Warning: These instructions can ruin your Python environment.
If anyone feels adventurous, I made simple instructions to enable multithreading on Windows with clang-cl + MSVC toolchain.
These instructions need admin rights for MSCV toolchain.
After these steps, you can follow multithreading instructions for PyStan (Ignore Windows comment)
The Python Global Interpreter Lock or GIL, in simple words, is a mutex (or a lock) that allows only one thread to hold the control of the Python interpreter. All the GIL does is make sure only one thread is executing Python code at a time; control still switches between threads. What the GIL prevents then, is making use of more than one CPU core or separate CPUs to run threads in parallel.
Python threading is great for creating a responsive GUI, or for handling multiple short web requests where I/O is the bottleneck more than the Python code. It is not suitable for parallelizing computationally intensive Python code, stick to the multiprocessing module for such tasks or delegate to a dedicated external library. For actual parallelization in Python, you should use the multiprocessing module to fork multiple processes that execute in parallel (due to the global interpreter lock, Python threads provide interleaving, but they are in fact executed serially, not in parallel, and are only useful when interleaving I/O operations). However, threading is still an appropriate model if you want to run multiple I/O-bound tasks simultaneously.
Thanks for the python threading information.

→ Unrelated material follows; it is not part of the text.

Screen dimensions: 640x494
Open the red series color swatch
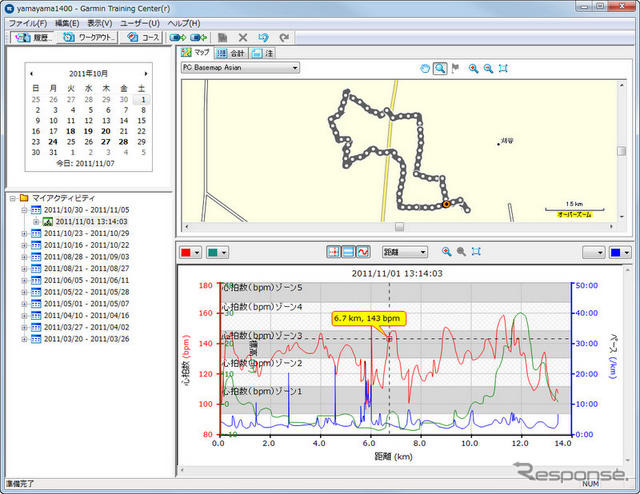pyautogui.click(x=189, y=252)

Stan threading runs in C++ so Python threading and gil don’t handle it.
Just curious: why didn’t PyStan choose to do threading in Python? Having models be pickle-able is great, and it’s just one further step to spawn subprocesses and pass them the model…
Before 2.18, Stan was not thread-safe.
PyStan3 (actually httpstan) uses threading for parallel chains.

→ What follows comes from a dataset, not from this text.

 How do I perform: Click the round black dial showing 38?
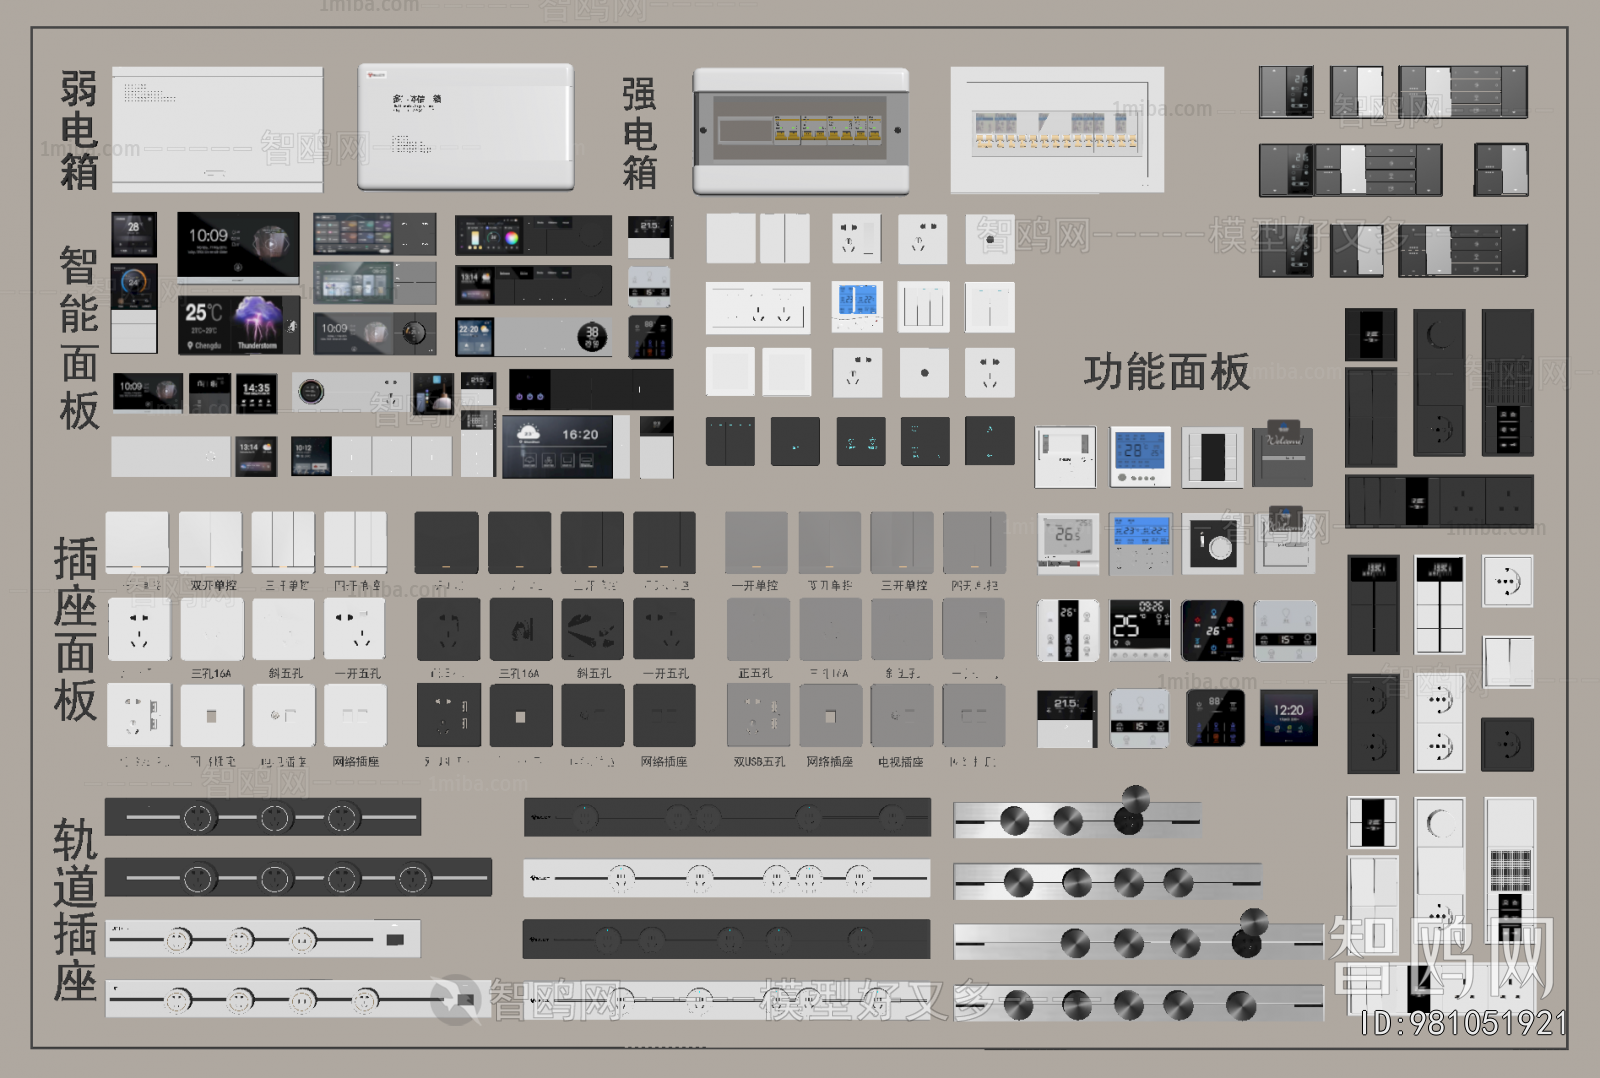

OK. Perhaps OT, but will some variant of PyStan continue which interfaces to in-process compiled Stan code? It’s nice not having to serialize+deserialize for the really big data sets.
Current PyStan should be replaced by PyStan3 at some point and the old PyStan is going to be deprecated.
For big datasets even the current PyStan is not optimal, because the data is copied (I think it is?) (multiple times?) inside the Python+Cython link.
We should check if there is a way to send data from python process straight to Stan process.
But even copying is fairly fast compared to, say,
np.savetxt(fname, big_array); np.loadtxt(fname). If httpstan standardizes a binary data exchange format then it’d be similar (at least on local machine).
That is true. I’m not sure if np.savetxt is the best benchmark for save speeds.
PyStan3 uses ujson for serialization, but there have been discussion going for binary format too.
if copying your data per chain is a problem for… then I am not sure if you will be able to fit that model in finite time anyways with full Bayes.
I’m mainly trying to avoid parsing large CSV files which happen with large latent state models.